Indiana's Fred Glass just retired as athletic director after 12 years of service on December 16th, so he could speak frankly about how Indiana was being left out of a New Year's Six bowl despite being ranked 11th and ahead of three-loss North Carolina, who finished two spots behind at 13th, and is playing Texas A&M in the Orange Bowl January 2nd. 

Now that Glass is retired, he can really say how he feels. And he didn't hold back.


And Texas A&M head coach Jimbo Fisher following his team's 7th consecutive SEC win with a victory over Tennessee made sure to remind his brethren in the SEC that membership is supposed to have privilege as a one-loss SEC team whose only defeat is to No.1 Alabama.


"We do deserve to be in it," Fisher said. "You're gonna hear me say it now. We deserve to be in it. Now the committee, that's their thing, but I believe that firmly. I've watched the games -- I've seen everybody. We can play with anybody."
Added Fisher: "Eight wins in the SEC, I wanna see somebody else do it."

There are levels to this game.  Some of us by birth have the opportunity to experience all the greatness it has to offer, while others have nothing but the dream that one day a fair and level playing field will be created for use to achieve greatness, in the hope that all will be treated equally.  2020 has to mean something if we are truly going to move forward with purpose and a desire to change. Too much has been sacrificed this year. 

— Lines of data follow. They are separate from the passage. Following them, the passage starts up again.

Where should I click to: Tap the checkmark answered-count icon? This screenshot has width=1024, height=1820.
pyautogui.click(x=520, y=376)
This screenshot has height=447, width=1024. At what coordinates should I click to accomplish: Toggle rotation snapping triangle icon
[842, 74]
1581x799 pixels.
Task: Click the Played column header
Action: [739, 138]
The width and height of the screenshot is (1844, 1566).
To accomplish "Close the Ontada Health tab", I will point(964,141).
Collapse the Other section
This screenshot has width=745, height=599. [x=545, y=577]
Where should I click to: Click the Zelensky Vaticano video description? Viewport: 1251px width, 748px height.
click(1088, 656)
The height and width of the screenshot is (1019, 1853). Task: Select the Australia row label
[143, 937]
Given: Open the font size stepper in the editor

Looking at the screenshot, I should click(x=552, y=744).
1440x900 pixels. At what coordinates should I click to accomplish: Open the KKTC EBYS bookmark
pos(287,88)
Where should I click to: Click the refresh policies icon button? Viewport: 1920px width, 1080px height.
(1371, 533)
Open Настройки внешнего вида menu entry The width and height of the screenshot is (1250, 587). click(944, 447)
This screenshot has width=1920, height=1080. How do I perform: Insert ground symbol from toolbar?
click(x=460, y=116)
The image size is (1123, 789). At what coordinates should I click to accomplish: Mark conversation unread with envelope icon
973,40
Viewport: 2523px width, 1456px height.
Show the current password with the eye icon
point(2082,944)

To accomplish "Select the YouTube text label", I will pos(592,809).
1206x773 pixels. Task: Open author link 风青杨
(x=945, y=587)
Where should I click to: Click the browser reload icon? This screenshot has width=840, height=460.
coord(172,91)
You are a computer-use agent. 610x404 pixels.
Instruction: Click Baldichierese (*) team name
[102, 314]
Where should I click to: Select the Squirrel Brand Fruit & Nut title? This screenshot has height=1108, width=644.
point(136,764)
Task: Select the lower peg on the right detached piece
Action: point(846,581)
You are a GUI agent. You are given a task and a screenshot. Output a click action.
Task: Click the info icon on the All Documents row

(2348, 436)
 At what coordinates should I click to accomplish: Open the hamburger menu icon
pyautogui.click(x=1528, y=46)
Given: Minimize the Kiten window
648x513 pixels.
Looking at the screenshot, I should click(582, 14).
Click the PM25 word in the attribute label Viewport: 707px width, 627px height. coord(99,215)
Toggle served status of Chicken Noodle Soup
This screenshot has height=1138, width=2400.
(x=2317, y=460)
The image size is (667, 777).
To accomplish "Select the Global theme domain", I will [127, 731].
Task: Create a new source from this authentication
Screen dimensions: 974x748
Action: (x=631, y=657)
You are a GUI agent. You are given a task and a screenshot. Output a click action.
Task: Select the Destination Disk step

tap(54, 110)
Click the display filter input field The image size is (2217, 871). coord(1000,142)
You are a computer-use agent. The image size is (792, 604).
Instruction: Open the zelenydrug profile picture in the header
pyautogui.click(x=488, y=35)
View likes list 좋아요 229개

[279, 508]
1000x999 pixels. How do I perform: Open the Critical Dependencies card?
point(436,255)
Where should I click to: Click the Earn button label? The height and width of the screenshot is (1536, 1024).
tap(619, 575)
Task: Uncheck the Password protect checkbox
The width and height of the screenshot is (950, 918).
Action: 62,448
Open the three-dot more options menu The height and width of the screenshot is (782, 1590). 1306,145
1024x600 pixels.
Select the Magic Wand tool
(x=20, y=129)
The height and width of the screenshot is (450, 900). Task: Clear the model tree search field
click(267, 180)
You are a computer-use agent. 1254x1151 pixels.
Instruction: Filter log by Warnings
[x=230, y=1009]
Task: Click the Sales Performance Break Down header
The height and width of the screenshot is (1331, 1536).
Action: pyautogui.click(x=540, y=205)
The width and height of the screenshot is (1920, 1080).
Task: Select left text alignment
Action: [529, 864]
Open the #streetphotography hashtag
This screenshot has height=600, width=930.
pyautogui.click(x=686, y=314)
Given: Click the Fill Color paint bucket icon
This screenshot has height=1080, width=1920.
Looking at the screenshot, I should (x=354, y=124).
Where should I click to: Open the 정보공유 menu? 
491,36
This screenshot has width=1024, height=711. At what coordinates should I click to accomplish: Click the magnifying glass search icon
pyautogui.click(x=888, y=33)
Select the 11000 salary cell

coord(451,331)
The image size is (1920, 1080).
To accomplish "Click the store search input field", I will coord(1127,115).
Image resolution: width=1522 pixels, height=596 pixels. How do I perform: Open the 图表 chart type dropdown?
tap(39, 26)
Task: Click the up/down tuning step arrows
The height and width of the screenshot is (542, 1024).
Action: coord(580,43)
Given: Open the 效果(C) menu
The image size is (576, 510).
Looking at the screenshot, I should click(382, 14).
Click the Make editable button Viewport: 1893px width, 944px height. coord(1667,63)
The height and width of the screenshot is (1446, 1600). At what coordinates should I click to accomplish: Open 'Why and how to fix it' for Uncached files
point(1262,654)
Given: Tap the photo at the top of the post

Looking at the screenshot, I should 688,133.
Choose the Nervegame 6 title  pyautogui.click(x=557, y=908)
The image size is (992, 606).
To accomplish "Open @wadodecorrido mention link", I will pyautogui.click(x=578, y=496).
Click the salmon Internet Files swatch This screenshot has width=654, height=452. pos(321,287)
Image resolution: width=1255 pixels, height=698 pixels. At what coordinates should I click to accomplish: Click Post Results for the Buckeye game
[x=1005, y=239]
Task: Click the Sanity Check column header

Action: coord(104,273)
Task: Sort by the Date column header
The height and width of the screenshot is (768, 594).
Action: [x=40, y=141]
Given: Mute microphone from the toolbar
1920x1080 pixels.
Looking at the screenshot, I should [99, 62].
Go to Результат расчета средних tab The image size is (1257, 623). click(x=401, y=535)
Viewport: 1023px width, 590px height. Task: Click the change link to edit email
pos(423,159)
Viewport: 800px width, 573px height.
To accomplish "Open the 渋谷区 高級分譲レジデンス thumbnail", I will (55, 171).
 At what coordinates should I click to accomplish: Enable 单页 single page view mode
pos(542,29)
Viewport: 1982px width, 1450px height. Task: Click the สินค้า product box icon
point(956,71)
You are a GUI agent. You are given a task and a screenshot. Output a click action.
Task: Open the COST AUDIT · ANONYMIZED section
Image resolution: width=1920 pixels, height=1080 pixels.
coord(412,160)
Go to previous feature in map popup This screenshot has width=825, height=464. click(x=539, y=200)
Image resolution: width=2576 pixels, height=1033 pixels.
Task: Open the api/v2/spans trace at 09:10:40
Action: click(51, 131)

The more people in positions of power admit their privilege and desire to change the inequalities of a system, the more likely we are to see changes happen.  Will an 8-team playoff system create the equitable playing field that so many desire in college football?  Or, will it only create another set of issues that leaves someone feeling left out and looking in from the outside. 

Only time will tell. I hope I'm here to see the meaningful change this sport deserves.